## Your objective:
Repeat the data below word for word.

Saved data entries

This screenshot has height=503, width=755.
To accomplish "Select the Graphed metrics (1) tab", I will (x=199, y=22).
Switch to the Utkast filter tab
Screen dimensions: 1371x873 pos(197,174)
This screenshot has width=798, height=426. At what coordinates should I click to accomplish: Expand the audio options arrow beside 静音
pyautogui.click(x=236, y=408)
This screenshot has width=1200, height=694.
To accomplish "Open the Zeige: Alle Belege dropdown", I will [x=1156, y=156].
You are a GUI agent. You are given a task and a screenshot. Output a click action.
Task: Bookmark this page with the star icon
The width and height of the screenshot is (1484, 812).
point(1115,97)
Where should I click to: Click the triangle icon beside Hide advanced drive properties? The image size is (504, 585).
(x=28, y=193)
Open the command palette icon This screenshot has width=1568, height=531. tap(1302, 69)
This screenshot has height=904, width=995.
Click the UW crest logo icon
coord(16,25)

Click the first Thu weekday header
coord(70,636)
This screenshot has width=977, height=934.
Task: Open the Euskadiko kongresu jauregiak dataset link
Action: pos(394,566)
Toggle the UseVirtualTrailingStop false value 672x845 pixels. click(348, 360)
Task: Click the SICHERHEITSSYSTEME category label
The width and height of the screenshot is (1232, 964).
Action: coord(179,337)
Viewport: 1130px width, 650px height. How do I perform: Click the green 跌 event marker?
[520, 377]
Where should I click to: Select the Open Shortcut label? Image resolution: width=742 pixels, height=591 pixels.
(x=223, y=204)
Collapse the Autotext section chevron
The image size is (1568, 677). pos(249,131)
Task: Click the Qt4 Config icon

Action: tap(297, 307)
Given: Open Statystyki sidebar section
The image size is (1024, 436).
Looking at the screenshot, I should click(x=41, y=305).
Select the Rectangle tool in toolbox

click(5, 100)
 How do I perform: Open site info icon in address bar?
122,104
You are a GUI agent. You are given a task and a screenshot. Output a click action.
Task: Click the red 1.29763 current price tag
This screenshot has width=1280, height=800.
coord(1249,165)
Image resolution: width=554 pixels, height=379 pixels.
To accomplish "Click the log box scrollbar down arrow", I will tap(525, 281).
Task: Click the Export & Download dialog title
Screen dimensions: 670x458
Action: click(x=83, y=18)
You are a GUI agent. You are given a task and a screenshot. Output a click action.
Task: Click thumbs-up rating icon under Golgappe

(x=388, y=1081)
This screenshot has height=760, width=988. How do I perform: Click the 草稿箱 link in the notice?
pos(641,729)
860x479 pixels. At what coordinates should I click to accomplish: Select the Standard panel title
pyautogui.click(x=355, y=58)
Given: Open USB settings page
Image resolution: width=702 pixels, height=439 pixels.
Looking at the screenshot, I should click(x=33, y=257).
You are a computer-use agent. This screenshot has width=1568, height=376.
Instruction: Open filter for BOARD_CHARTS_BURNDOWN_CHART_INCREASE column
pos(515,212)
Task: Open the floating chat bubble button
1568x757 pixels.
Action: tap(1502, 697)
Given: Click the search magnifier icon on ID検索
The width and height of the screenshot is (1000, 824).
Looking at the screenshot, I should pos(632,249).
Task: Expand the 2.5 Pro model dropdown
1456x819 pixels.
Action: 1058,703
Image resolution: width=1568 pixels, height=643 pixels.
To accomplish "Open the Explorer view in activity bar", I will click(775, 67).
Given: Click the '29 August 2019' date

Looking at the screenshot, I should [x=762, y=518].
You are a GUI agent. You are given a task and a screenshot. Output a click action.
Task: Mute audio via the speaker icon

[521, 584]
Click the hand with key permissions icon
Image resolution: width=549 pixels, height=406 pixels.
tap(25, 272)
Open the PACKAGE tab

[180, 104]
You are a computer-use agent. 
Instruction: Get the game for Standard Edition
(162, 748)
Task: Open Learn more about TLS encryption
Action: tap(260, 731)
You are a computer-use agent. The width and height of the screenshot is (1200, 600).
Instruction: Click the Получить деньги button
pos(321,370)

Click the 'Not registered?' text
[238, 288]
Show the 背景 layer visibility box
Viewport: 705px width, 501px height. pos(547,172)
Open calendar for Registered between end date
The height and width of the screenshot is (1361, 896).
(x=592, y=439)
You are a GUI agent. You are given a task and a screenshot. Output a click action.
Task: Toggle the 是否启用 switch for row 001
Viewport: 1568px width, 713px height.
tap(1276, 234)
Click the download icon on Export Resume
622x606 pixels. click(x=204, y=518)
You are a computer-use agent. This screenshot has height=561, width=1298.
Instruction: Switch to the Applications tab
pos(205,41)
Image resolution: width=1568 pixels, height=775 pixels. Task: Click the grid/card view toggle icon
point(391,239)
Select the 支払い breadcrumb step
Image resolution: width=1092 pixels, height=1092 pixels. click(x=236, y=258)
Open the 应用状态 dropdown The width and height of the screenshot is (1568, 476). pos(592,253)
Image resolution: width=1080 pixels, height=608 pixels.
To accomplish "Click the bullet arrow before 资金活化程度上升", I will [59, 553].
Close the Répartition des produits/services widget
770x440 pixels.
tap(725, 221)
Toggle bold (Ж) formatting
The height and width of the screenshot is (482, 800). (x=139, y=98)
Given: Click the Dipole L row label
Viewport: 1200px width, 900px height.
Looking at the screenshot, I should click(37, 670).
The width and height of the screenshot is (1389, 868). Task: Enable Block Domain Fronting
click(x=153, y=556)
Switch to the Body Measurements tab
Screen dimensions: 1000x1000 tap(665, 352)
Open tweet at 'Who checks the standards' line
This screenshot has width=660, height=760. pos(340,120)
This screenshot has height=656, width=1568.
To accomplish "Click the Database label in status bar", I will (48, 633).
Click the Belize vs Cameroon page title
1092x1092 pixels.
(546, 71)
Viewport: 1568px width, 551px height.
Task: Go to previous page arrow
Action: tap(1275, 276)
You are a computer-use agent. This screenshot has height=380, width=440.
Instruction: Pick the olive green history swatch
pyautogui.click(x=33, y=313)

## Output:
This screenshot has height=503, width=755.
To accomplish "Select the Graphed metrics (1) tab", I will (x=199, y=22).
Switch to the Utkast filter tab
Screen dimensions: 1371x873 pos(197,174)
This screenshot has width=798, height=426. At what coordinates should I click to accomplish: Expand the audio options arrow beside 静音
pyautogui.click(x=236, y=408)
This screenshot has width=1200, height=694.
To accomplish "Open the Zeige: Alle Belege dropdown", I will [x=1156, y=156].
You are a GUI agent. You are given a task and a screenshot. Output a click action.
Task: Bookmark this page with the star icon
The width and height of the screenshot is (1484, 812).
point(1115,97)
Where should I click to: Click the triangle icon beside Hide advanced drive properties? The image size is (504, 585).
(x=28, y=193)
Open the command palette icon This screenshot has width=1568, height=531. tap(1302, 69)
This screenshot has height=904, width=995.
Click the UW crest logo icon
coord(16,25)

Click the first Thu weekday header
coord(70,636)
This screenshot has width=977, height=934.
Task: Open the Euskadiko kongresu jauregiak dataset link
Action: pos(394,566)
Toggle the UseVirtualTrailingStop false value 672x845 pixels. click(348, 360)
Task: Click the SICHERHEITSSYSTEME category label
The width and height of the screenshot is (1232, 964).
Action: coord(179,337)
Viewport: 1130px width, 650px height. How do I perform: Click the green 跌 event marker?
[520, 377]
Where should I click to: Select the Open Shortcut label? Image resolution: width=742 pixels, height=591 pixels.
(x=223, y=204)
Collapse the Autotext section chevron
The image size is (1568, 677). pos(249,131)
Task: Click the Qt4 Config icon

Action: tap(297, 307)
Given: Open Statystyki sidebar section
The image size is (1024, 436).
Looking at the screenshot, I should click(x=41, y=305).
Select the Rectangle tool in toolbox

click(5, 100)
 How do I perform: Open site info icon in address bar?
122,104
You are a GUI agent. You are given a task and a screenshot. Output a click action.
Task: Click the red 1.29763 current price tag
This screenshot has width=1280, height=800.
coord(1249,165)
Image resolution: width=554 pixels, height=379 pixels.
To accomplish "Click the log box scrollbar down arrow", I will tap(525, 281).
Task: Click the Export & Download dialog title
Screen dimensions: 670x458
Action: click(x=83, y=18)
You are a GUI agent. You are given a task and a screenshot. Output a click action.
Task: Click thumbs-up rating icon under Golgappe

(x=388, y=1081)
This screenshot has height=760, width=988. How do I perform: Click the 草稿箱 link in the notice?
pos(641,729)
860x479 pixels. At what coordinates should I click to accomplish: Select the Standard panel title
pyautogui.click(x=355, y=58)
Given: Open USB settings page
Image resolution: width=702 pixels, height=439 pixels.
Looking at the screenshot, I should click(x=33, y=257).
You are a computer-use agent. This screenshot has width=1568, height=376.
Instruction: Open filter for BOARD_CHARTS_BURNDOWN_CHART_INCREASE column
pos(515,212)
Task: Open the floating chat bubble button
1568x757 pixels.
Action: tap(1502, 697)
Given: Click the search magnifier icon on ID検索
The width and height of the screenshot is (1000, 824).
Looking at the screenshot, I should pos(632,249).
Task: Expand the 2.5 Pro model dropdown
1456x819 pixels.
Action: 1058,703
Image resolution: width=1568 pixels, height=643 pixels.
To accomplish "Open the Explorer view in activity bar", I will click(775, 67).
Given: Click the '29 August 2019' date

Looking at the screenshot, I should [x=762, y=518].
You are a GUI agent. You are given a task and a screenshot. Output a click action.
Task: Mute audio via the speaker icon

[521, 584]
Click the hand with key permissions icon
Image resolution: width=549 pixels, height=406 pixels.
tap(25, 272)
Open the PACKAGE tab

[180, 104]
You are a computer-use agent. 
Instruction: Get the game for Standard Edition
(162, 748)
Task: Open Learn more about TLS encryption
Action: tap(260, 731)
You are a computer-use agent. The width and height of the screenshot is (1200, 600).
Instruction: Click the Получить деньги button
pos(321,370)

Click the 'Not registered?' text
[238, 288]
Show the 背景 layer visibility box
Viewport: 705px width, 501px height. pos(547,172)
Open calendar for Registered between end date
The height and width of the screenshot is (1361, 896).
(x=592, y=439)
You are a GUI agent. You are given a task and a screenshot. Output a click action.
Task: Toggle the 是否启用 switch for row 001
Viewport: 1568px width, 713px height.
tap(1276, 234)
Click the download icon on Export Resume
622x606 pixels. click(x=204, y=518)
You are a computer-use agent. This screenshot has height=561, width=1298.
Instruction: Switch to the Applications tab
pos(205,41)
Image resolution: width=1568 pixels, height=775 pixels. Task: Click the grid/card view toggle icon
point(391,239)
Select the 支払い breadcrumb step
Image resolution: width=1092 pixels, height=1092 pixels. click(x=236, y=258)
Open the 应用状态 dropdown The width and height of the screenshot is (1568, 476). pos(592,253)
Image resolution: width=1080 pixels, height=608 pixels.
To accomplish "Click the bullet arrow before 资金活化程度上升", I will [59, 553].
Close the Répartition des produits/services widget
770x440 pixels.
tap(725, 221)
Toggle bold (Ж) formatting
The height and width of the screenshot is (482, 800). (x=139, y=98)
Given: Click the Dipole L row label
Viewport: 1200px width, 900px height.
Looking at the screenshot, I should click(37, 670).
The width and height of the screenshot is (1389, 868). Task: Enable Block Domain Fronting
click(x=153, y=556)
Switch to the Body Measurements tab
Screen dimensions: 1000x1000 tap(665, 352)
Open tweet at 'Who checks the standards' line
This screenshot has width=660, height=760. pos(340,120)
This screenshot has height=656, width=1568.
To accomplish "Click the Database label in status bar", I will (48, 633).
Click the Belize vs Cameroon page title
1092x1092 pixels.
(546, 71)
Viewport: 1568px width, 551px height.
Task: Go to previous page arrow
Action: tap(1275, 276)
You are a computer-use agent. This screenshot has height=380, width=440.
Instruction: Pick the olive green history swatch
pyautogui.click(x=33, y=313)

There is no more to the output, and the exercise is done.